BEGIN
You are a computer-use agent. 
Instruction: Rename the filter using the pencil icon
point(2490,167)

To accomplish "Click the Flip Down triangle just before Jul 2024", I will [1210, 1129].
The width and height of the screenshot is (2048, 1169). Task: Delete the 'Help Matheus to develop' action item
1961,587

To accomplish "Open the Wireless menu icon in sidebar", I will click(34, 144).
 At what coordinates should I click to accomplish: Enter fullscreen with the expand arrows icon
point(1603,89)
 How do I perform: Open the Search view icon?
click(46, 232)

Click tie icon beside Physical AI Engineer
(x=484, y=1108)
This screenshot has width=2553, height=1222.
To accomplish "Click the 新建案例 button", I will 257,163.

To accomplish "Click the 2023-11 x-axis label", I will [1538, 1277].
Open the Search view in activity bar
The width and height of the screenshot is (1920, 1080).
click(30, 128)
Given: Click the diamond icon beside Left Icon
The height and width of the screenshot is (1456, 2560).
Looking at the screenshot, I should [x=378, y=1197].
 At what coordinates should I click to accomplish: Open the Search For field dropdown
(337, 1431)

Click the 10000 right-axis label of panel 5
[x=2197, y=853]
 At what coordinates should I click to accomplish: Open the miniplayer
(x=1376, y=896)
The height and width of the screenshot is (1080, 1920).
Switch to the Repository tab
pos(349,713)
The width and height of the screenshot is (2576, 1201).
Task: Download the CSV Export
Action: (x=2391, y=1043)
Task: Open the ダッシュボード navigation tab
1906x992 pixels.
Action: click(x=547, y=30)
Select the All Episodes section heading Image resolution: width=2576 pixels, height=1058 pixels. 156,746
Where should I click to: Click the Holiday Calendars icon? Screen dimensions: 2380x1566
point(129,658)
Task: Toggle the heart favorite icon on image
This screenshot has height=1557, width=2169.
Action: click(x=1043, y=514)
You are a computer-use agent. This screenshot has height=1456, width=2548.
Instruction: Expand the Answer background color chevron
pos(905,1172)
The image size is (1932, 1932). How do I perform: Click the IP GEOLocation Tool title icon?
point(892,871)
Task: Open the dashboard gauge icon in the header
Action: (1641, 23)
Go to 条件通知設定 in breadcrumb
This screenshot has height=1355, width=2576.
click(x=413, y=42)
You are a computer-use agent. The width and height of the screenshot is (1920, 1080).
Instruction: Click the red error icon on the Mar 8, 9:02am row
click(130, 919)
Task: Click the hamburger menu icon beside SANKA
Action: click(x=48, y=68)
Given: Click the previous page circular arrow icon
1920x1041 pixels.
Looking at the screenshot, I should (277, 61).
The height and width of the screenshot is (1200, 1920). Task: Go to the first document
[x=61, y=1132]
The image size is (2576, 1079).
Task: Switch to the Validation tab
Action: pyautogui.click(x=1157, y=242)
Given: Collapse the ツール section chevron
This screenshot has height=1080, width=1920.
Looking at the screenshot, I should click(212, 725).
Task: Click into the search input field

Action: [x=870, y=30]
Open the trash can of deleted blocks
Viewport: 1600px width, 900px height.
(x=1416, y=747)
END
Exact duplication is required for the lines above, from the line that contains "Select the All" to the line that contains "Task: Toggle the heart favorite icon on image", inclusive; omit all others.

Select the All Episodes section heading Image resolution: width=2576 pixels, height=1058 pixels. 156,746
Where should I click to: Click the Holiday Calendars icon? Screen dimensions: 2380x1566
point(129,658)
Task: Toggle the heart favorite icon on image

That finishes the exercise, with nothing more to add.